* WORK TO COMPLETE: Repeat the records given below in full, with no changes.

* DATA LISTING:
◇ ◇ ◇

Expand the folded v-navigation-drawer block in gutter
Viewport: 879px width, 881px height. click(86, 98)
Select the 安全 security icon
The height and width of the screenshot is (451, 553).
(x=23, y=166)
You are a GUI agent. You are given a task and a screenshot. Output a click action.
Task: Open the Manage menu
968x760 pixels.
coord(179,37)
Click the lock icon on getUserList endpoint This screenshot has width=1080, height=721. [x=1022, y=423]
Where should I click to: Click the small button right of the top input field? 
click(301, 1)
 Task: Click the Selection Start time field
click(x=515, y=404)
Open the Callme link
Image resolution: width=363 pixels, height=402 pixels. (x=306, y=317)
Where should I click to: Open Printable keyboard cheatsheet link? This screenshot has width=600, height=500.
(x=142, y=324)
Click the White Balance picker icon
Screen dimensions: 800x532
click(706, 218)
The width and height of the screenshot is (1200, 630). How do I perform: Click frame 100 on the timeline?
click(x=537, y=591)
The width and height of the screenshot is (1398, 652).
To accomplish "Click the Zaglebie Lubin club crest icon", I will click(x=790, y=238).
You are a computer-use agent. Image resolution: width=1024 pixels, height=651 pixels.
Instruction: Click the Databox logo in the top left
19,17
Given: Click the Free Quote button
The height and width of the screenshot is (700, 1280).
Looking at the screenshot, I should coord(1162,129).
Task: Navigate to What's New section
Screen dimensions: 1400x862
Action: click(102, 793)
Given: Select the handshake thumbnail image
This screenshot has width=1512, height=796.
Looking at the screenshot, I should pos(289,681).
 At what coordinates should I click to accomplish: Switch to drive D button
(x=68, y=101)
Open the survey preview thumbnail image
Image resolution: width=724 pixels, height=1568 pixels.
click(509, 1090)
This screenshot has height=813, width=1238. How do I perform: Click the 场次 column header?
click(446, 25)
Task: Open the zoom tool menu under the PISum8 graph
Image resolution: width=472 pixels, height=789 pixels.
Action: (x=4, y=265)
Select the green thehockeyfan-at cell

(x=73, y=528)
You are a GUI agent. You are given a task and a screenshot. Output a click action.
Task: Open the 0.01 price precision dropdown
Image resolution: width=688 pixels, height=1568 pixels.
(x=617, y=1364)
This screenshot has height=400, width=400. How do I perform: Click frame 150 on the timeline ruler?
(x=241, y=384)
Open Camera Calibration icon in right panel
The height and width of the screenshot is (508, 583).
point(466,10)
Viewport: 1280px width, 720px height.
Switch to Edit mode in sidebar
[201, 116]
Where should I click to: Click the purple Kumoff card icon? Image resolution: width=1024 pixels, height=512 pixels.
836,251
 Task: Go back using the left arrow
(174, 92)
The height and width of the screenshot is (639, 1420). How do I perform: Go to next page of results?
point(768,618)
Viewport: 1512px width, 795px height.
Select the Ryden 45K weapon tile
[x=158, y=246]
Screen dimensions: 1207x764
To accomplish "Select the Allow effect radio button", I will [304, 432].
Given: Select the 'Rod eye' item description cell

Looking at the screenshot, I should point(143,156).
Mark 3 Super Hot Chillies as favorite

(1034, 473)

◇ ◇ ◇

* ANSWER TO THIS PROBLEM:
Expand the folded v-navigation-drawer block in gutter
Viewport: 879px width, 881px height. click(86, 98)
Select the 安全 security icon
The height and width of the screenshot is (451, 553).
(x=23, y=166)
You are a GUI agent. You are given a task and a screenshot. Output a click action.
Task: Open the Manage menu
968x760 pixels.
coord(179,37)
Click the lock icon on getUserList endpoint This screenshot has width=1080, height=721. [x=1022, y=423]
Where should I click to: Click the small button right of the top input field? 
click(301, 1)
 Task: Click the Selection Start time field
click(x=515, y=404)
Open the Callme link
Image resolution: width=363 pixels, height=402 pixels. (x=306, y=317)
Where should I click to: Open Printable keyboard cheatsheet link? This screenshot has width=600, height=500.
(x=142, y=324)
Click the White Balance picker icon
Screen dimensions: 800x532
click(706, 218)
The width and height of the screenshot is (1200, 630). How do I perform: Click frame 100 on the timeline?
click(x=537, y=591)
The width and height of the screenshot is (1398, 652).
To accomplish "Click the Zaglebie Lubin club crest icon", I will click(x=790, y=238).
You are a computer-use agent. Image resolution: width=1024 pixels, height=651 pixels.
Instruction: Click the Databox logo in the top left
19,17
Given: Click the Free Quote button
The height and width of the screenshot is (700, 1280).
Looking at the screenshot, I should coord(1162,129).
Task: Navigate to What's New section
Screen dimensions: 1400x862
Action: click(102, 793)
Given: Select the handshake thumbnail image
This screenshot has width=1512, height=796.
Looking at the screenshot, I should pos(289,681).
 At what coordinates should I click to accomplish: Switch to drive D button
(x=68, y=101)
Open the survey preview thumbnail image
Image resolution: width=724 pixels, height=1568 pixels.
click(509, 1090)
This screenshot has height=813, width=1238. How do I perform: Click the 场次 column header?
click(446, 25)
Task: Open the zoom tool menu under the PISum8 graph
Image resolution: width=472 pixels, height=789 pixels.
Action: (x=4, y=265)
Select the green thehockeyfan-at cell

(x=73, y=528)
You are a GUI agent. You are given a task and a screenshot. Output a click action.
Task: Open the 0.01 price precision dropdown
Image resolution: width=688 pixels, height=1568 pixels.
(x=617, y=1364)
This screenshot has height=400, width=400. How do I perform: Click frame 150 on the timeline ruler?
(x=241, y=384)
Open Camera Calibration icon in right panel
The height and width of the screenshot is (508, 583).
point(466,10)
Viewport: 1280px width, 720px height.
Switch to Edit mode in sidebar
[201, 116]
Where should I click to: Click the purple Kumoff card icon? Image resolution: width=1024 pixels, height=512 pixels.
836,251
 Task: Go back using the left arrow
(174, 92)
The height and width of the screenshot is (639, 1420). How do I perform: Go to next page of results?
point(768,618)
Viewport: 1512px width, 795px height.
Select the Ryden 45K weapon tile
[x=158, y=246]
Screen dimensions: 1207x764
To accomplish "Select the Allow effect radio button", I will [304, 432].
Given: Select the 'Rod eye' item description cell

Looking at the screenshot, I should point(143,156).
Mark 3 Super Hot Chillies as favorite

(1034, 473)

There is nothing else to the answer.